■ **WHAT IS EXPECTED**:
Among the entries below, find the line with "Open the Tipo dropdown showing Ingreso", then quote it and each following line up to and including the line with "You are a computer-use agent. Image", and nothing else.

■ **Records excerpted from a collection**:
= Beginning of Section =
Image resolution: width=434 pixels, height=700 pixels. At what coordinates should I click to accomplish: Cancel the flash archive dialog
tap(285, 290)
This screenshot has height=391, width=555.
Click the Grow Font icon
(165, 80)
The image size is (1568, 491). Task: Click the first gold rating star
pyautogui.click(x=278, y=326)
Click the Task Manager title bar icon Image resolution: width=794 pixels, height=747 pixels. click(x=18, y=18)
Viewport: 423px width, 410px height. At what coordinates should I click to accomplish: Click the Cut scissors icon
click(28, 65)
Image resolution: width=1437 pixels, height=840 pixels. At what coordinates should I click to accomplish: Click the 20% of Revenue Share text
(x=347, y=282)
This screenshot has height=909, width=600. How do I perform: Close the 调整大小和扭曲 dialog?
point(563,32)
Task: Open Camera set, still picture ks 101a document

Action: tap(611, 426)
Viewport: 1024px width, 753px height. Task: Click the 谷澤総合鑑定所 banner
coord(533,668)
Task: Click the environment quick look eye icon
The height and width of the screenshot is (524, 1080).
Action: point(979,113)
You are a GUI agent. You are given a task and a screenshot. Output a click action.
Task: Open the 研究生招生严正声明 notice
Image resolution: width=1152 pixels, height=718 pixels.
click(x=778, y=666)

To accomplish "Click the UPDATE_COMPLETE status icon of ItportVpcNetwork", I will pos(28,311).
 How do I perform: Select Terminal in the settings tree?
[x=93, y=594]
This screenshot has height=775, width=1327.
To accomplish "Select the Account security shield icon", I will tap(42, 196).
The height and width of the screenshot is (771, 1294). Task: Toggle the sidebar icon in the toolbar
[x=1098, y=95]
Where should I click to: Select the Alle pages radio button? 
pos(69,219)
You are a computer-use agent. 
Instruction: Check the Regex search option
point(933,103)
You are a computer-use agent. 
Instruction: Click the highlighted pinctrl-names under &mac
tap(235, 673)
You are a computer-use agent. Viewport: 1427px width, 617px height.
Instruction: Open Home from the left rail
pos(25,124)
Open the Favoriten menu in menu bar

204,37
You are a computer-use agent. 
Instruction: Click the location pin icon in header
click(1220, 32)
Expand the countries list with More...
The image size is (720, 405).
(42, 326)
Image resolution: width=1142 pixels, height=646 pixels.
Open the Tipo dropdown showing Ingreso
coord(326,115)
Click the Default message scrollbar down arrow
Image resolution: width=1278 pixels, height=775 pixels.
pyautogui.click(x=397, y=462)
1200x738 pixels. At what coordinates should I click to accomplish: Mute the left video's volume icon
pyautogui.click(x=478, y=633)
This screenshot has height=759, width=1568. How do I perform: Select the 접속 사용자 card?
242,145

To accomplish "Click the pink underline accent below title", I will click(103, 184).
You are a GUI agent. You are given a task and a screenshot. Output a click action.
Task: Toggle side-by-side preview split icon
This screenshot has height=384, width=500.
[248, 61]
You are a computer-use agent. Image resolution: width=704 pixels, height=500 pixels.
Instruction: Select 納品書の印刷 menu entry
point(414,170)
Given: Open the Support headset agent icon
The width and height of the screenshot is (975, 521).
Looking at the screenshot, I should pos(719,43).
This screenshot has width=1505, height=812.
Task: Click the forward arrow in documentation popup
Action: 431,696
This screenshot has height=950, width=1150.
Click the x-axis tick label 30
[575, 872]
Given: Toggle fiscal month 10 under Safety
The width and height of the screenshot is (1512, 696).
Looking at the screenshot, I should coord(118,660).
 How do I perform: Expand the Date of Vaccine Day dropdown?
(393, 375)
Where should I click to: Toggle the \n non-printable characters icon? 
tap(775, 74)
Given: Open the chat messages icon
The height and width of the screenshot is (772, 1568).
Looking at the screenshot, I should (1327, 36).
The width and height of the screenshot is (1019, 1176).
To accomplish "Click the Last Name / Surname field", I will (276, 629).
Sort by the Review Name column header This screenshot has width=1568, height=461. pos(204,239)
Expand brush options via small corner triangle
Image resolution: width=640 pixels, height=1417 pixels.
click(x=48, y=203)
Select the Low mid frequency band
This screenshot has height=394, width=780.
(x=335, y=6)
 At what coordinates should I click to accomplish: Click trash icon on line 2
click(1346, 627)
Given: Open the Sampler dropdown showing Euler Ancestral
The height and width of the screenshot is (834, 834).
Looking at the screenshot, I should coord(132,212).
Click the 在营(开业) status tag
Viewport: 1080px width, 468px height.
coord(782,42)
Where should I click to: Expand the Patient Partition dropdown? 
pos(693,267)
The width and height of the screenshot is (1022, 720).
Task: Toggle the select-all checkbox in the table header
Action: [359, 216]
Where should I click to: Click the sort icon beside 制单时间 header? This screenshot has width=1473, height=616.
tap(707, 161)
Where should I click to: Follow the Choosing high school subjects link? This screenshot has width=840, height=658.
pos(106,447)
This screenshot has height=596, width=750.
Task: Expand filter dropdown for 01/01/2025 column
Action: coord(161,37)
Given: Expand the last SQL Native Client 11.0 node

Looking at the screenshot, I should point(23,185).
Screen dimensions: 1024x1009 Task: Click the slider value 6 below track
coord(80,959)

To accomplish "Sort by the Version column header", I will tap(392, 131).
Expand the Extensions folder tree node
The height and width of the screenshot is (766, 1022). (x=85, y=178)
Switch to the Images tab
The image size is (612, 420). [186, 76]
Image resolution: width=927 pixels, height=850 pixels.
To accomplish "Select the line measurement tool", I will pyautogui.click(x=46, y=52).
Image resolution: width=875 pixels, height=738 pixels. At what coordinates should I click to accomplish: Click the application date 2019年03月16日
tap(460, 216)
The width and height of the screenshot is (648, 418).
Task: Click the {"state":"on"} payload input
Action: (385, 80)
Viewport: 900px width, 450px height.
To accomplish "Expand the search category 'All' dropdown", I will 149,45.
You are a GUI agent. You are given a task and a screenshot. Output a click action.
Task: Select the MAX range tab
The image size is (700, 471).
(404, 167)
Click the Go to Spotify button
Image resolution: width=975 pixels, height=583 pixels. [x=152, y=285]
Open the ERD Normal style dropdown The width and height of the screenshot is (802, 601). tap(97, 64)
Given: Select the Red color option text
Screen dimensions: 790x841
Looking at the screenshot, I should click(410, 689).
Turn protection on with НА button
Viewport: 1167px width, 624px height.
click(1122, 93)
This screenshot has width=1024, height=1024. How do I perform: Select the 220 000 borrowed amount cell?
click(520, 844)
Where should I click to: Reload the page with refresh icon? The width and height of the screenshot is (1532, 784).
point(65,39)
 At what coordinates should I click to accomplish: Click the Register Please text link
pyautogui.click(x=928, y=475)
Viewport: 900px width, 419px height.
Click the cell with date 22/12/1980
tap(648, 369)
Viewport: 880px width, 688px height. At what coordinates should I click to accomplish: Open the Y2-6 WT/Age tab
= End of Section =
■ **TASK SOLUTION**:
Open the Tipo dropdown showing Ingreso
coord(326,115)
Click the Default message scrollbar down arrow
Image resolution: width=1278 pixels, height=775 pixels.
pyautogui.click(x=397, y=462)
1200x738 pixels. At what coordinates should I click to accomplish: Mute the left video's volume icon
pyautogui.click(x=478, y=633)
This screenshot has height=759, width=1568. How do I perform: Select the 접속 사용자 card?
242,145

To accomplish "Click the pink underline accent below title", I will click(103, 184).
You are a GUI agent. You are given a task and a screenshot. Output a click action.
Task: Toggle side-by-side preview split icon
This screenshot has height=384, width=500.
[248, 61]
You are a computer-use agent. Image resolution: width=704 pixels, height=500 pixels.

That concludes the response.